=== What this exercise asks ===
1. According to the article on Nigeria's healthcare, what share of the budget did health receive in 2012?
2. Reproduce the article on Nigeria's healthcare from "[9] Do you know" to "England alone annually.".
3. Carry on the article on Nigeria's healthcare from the point where it stops.

=== Text under study ===
^^^^^^^^^^^^^^^^
In response to the Ekweremadu organ harvesting saga, I expect the four leading presidential candidates to come out with a healthplan like this that will eliminate the scourge from our society

Ayo Akinfe

[1] We live in a country whereby Nigerian general hospitals lack beddings, drugs and are characterised by filthy wards. To make matters worse, they are manned by unmotivated staff and of course our hospitals suffer from regular power cuts

[2] In the 1970s, under the Murtala/Obasanjo regime, there was a policy to municipalise healthcare by having one general hospital in each local government area. Maybe if that policy had been continued and backed up with funding, we might not have our current healthcare crisis

[3] Nigeria currently has 774 local government areas. If each one had a well funded general hospital, we would effectively by home and dry. I believe this is something we can fund through the existing budget if we want to.

[4] At the moment, Nigeria has 1.67 hospital beds per 1,000 patients compared with say six on Indonesia, 3.48 in Zambia, 3.35 in the Democratic Republic of Congo and the sub-Saharan average of 2.93. I want to see the 2023 presidential candidates pledge to halving that figure over an eight year period

[5] As things stand, we appear not really interested in healthcare, as we are somewhat content to leave this to the private sector. Unfortunately, private clinics are beyond the reach of most ordinary Nigerians. When you earn N30,000 a month, paying for healthcare simply cannot feature on your household budgetary plans. By the time you pay for food, housing, transport, your tithes and clothing, you will be penniless, talk less not of school fees

[6] Nigeria’s total annual budget is about $30bn, of which health accounts for less than 3%. In 2019 for instance, of the total N8.83trn budget, only N315bn or 2.78% went on healthcare. This is totally unacceptable as it actually breaches a commitment Nigeria made to the rest of the world, pledging 15% of her budget to healthcare

[7] In 2001, Nigeria hosted the African Union heads of state where they all signed the Abuja Declaration, under which the leaders pledged to commit at least 15% of their annual budgets to improving the health sector. Since the declaration, Nigeria has never voted more than 6% of its annual budget to the health sector. Sadly, the highest percentage of the budget dedicated to health since the declaration was in 2012 when 5.95% was allotted to the sector

[8] South Africa spends 7.44% of its budget on health. In Brazil it is 8.9% and in Mexico it is 5.8%. These are the standards in other developing nations we need to match

[9] Do you know that 75% of all health spending in Nigeria is private? Apparently, Nigeria spends comparatively less on health than other African countries because of low government spending in general according to Dr John Ataguba, a health economics researcher at the University of Cape Town. I agree with him, when your total annual budget for 200m people is a paltry $30bn, you are doomed. Just to put everything into context, the British NHS spends about $155bn on health in England alone annually.
^^^^^^^^^^^^^^^^
=== Records provided ===
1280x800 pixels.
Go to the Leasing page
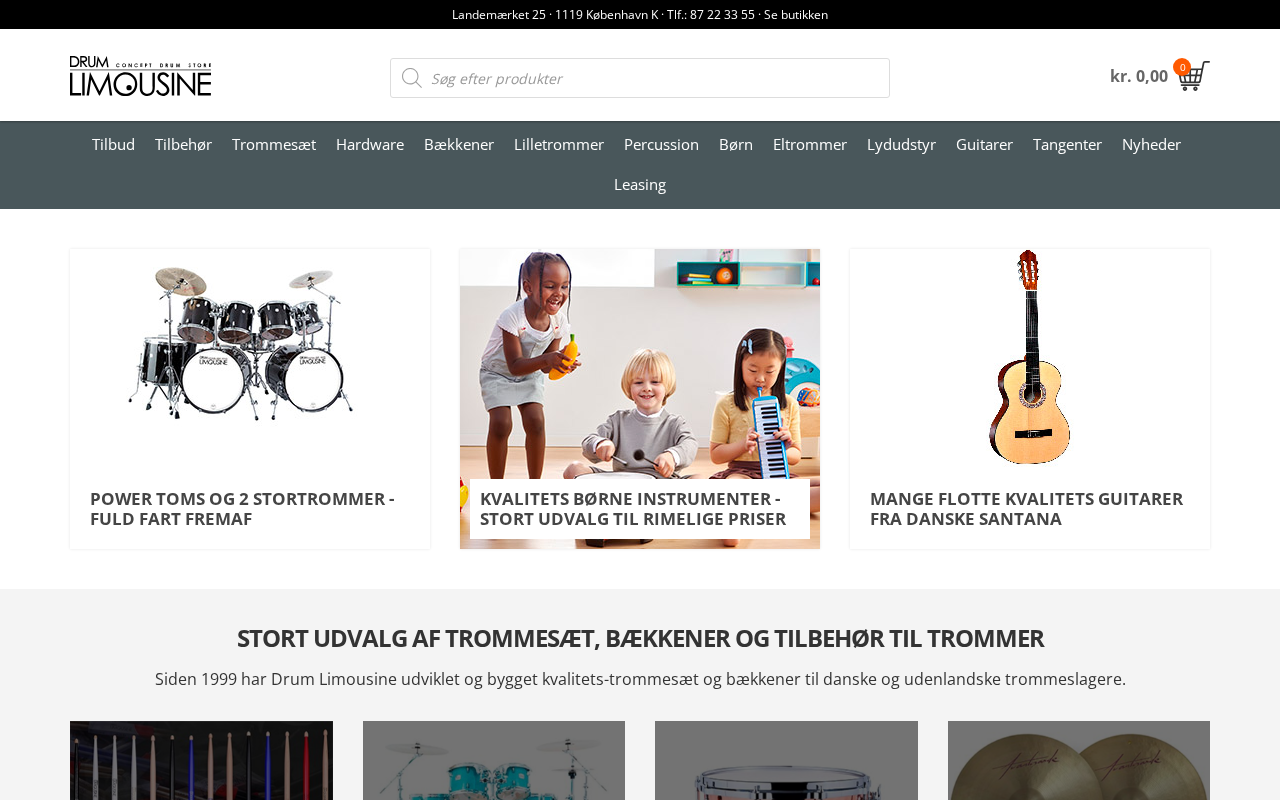tap(640, 184)
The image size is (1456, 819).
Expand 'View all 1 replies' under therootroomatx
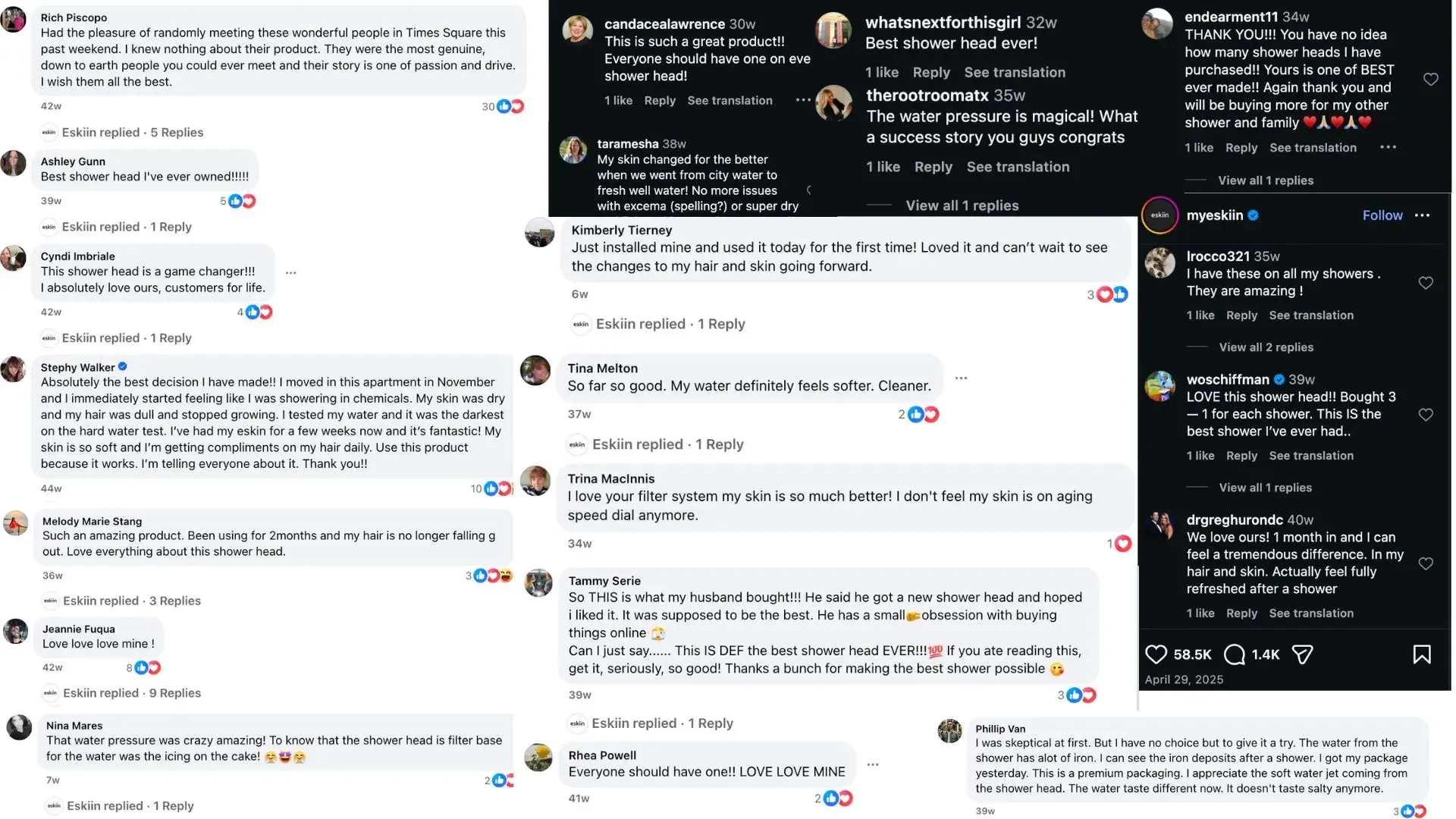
^^^^^^^^^^^^^^^^
=== Outputs in order ===
1. 5.95%

2.
[9] Do you know that 75% of all health spending in Nigeria is private? Apparently, Nigeria spends comparatively less on health than other African countries because of low government spending in general according to Dr John Ataguba, a health economics researcher at the University of Cape Town. I agree with him, when your total annual budget for 200m people is a paltry $30bn, you are doomed. Just to put everything into context, the British NHS spends about $155bn on health in England alone annually.

3.
[10] Bear in mind that health is not considered a basic need like food, clothing and shelter. It thus gets relegated to the background. I have not even delved into specialist secondary healthcare and the need for dedicated cardiac, renal, eye, dermatology, etc specialist hospitals as we are still struggling with primary healthcare. If we want to end the organ harvesting saga, we simply need to invest in healthcare!